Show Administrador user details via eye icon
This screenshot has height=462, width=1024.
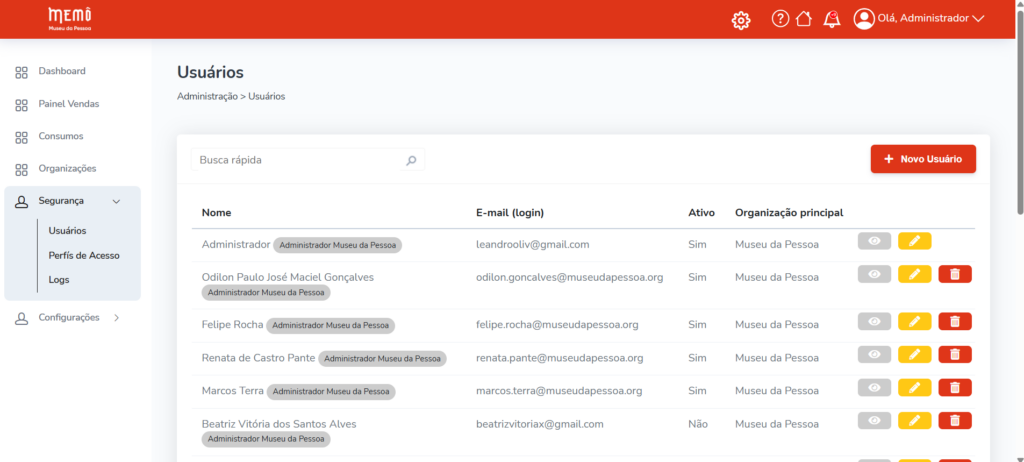tap(874, 241)
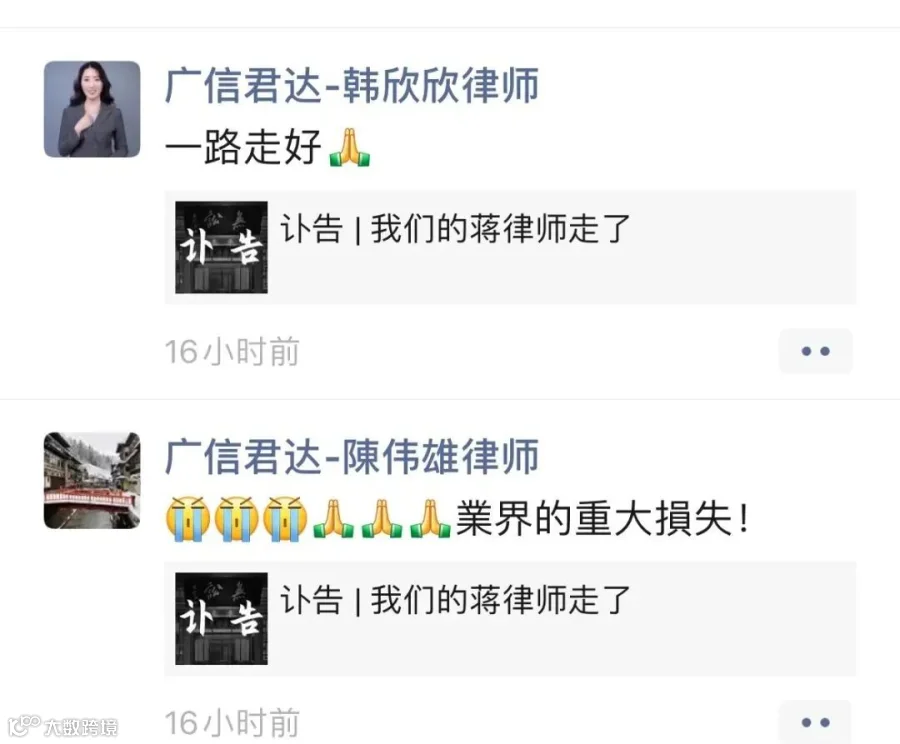The width and height of the screenshot is (900, 744).
Task: Tap the 16小时前 timestamp under 陳伟雄律师's post
Action: coord(232,723)
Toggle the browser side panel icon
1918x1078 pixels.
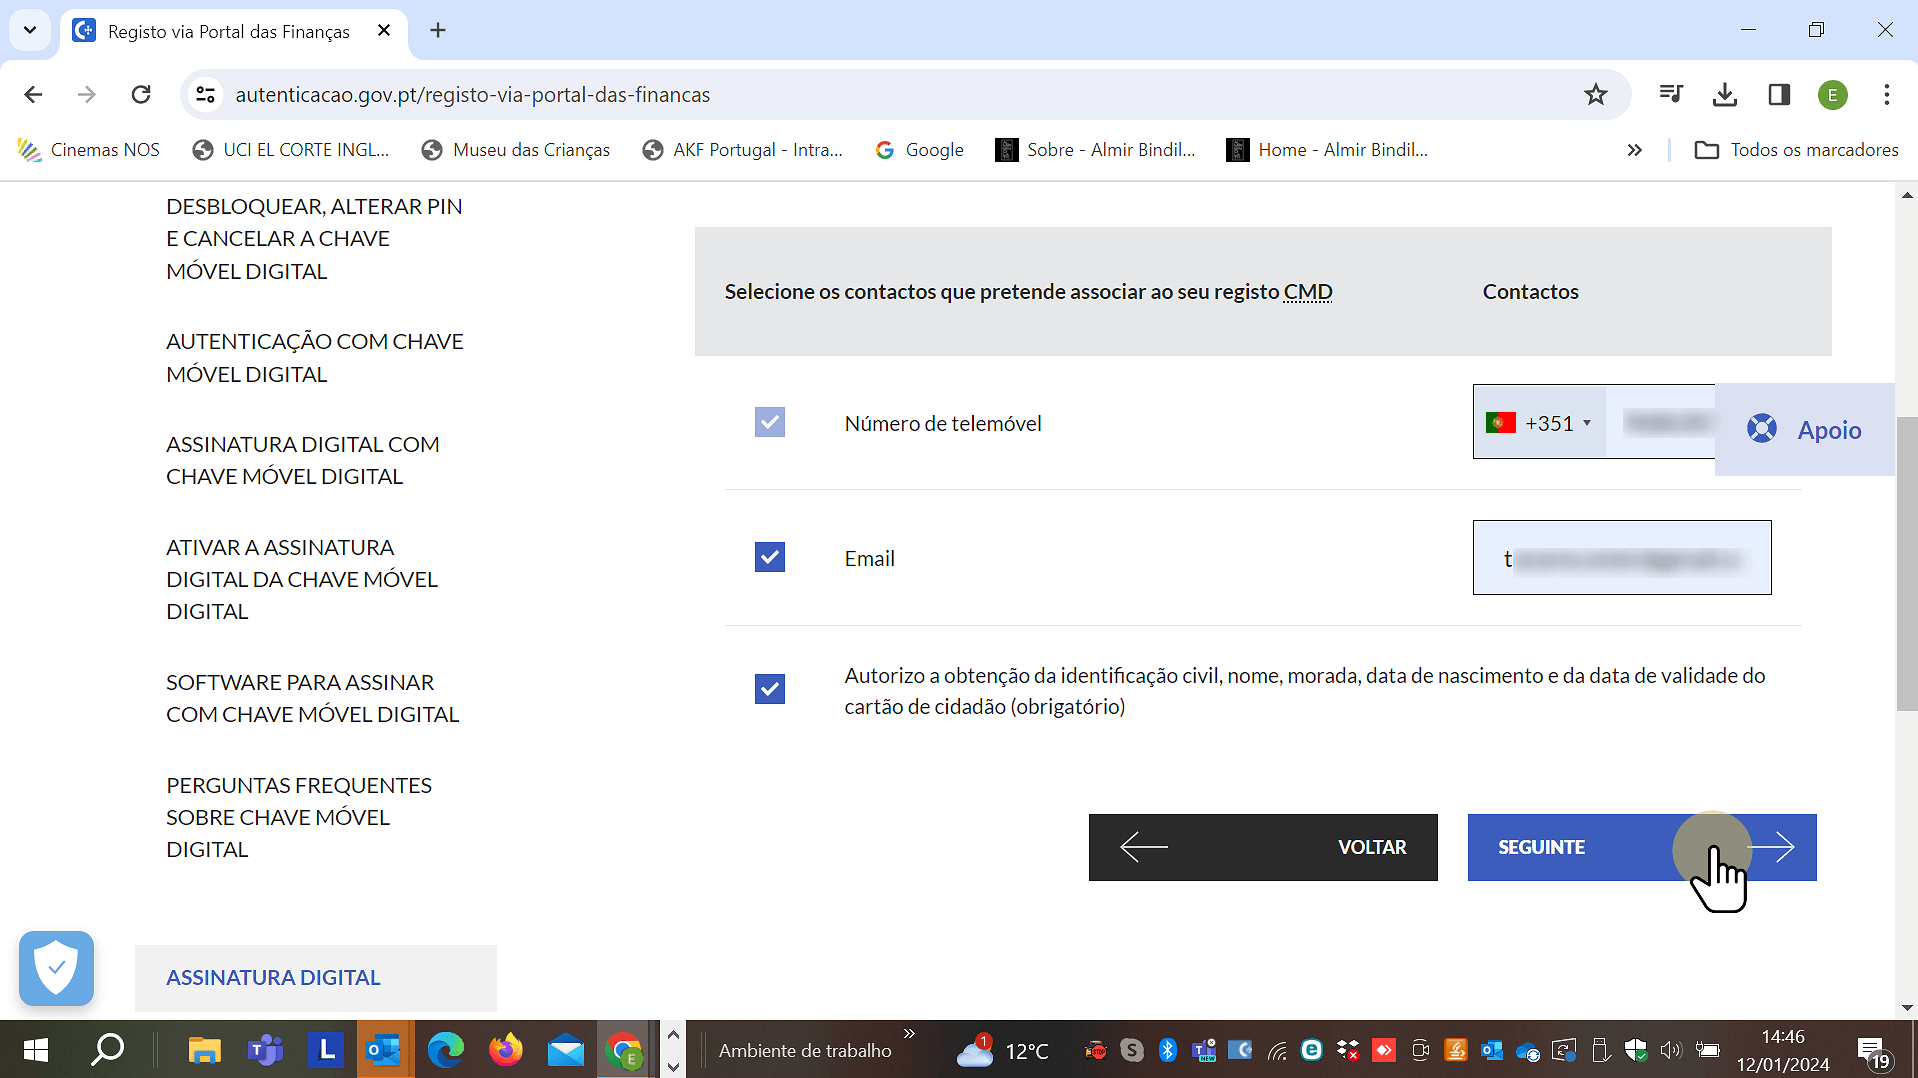click(x=1779, y=94)
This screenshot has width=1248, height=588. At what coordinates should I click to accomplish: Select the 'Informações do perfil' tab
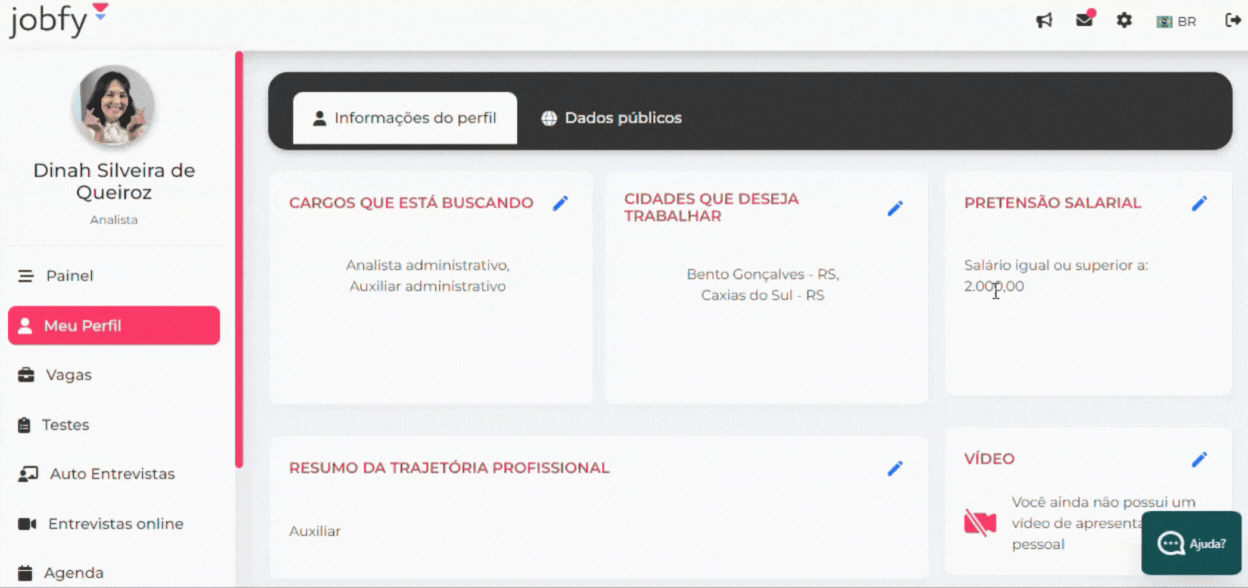[x=404, y=117]
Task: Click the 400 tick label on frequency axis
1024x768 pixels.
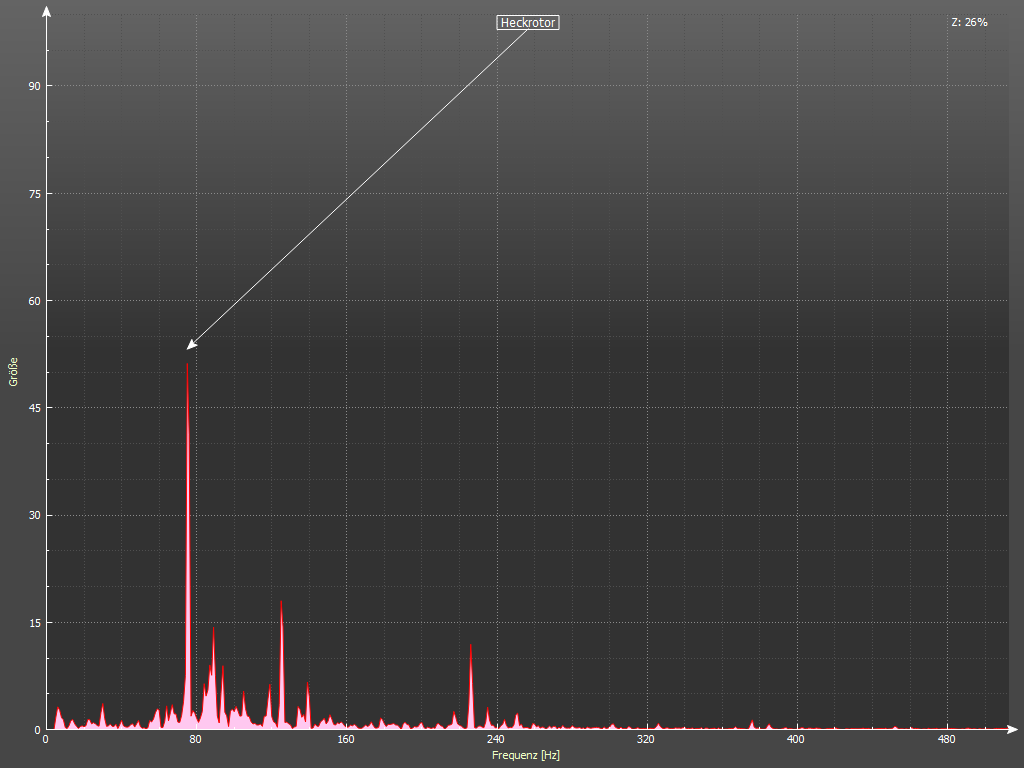Action: click(x=796, y=740)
______
• **Exercise**: With the pictures left out, return each entry exactly as written.

• **Reply**:
Show Administrador user details via eye icon
This screenshot has height=462, width=1024.
tap(874, 241)
The width and height of the screenshot is (900, 744).
Task: Tap the 16小时前 timestamp under 陳伟雄律师's post
Action: coord(232,723)
Toggle the browser side panel icon
1918x1078 pixels.
click(x=1779, y=94)
This screenshot has width=1248, height=588. At what coordinates should I click to accomplish: Select the 'Informações do perfil' tab
[x=404, y=117]
Task: Click the 400 tick label on frequency axis
1024x768 pixels.
Action: click(x=796, y=740)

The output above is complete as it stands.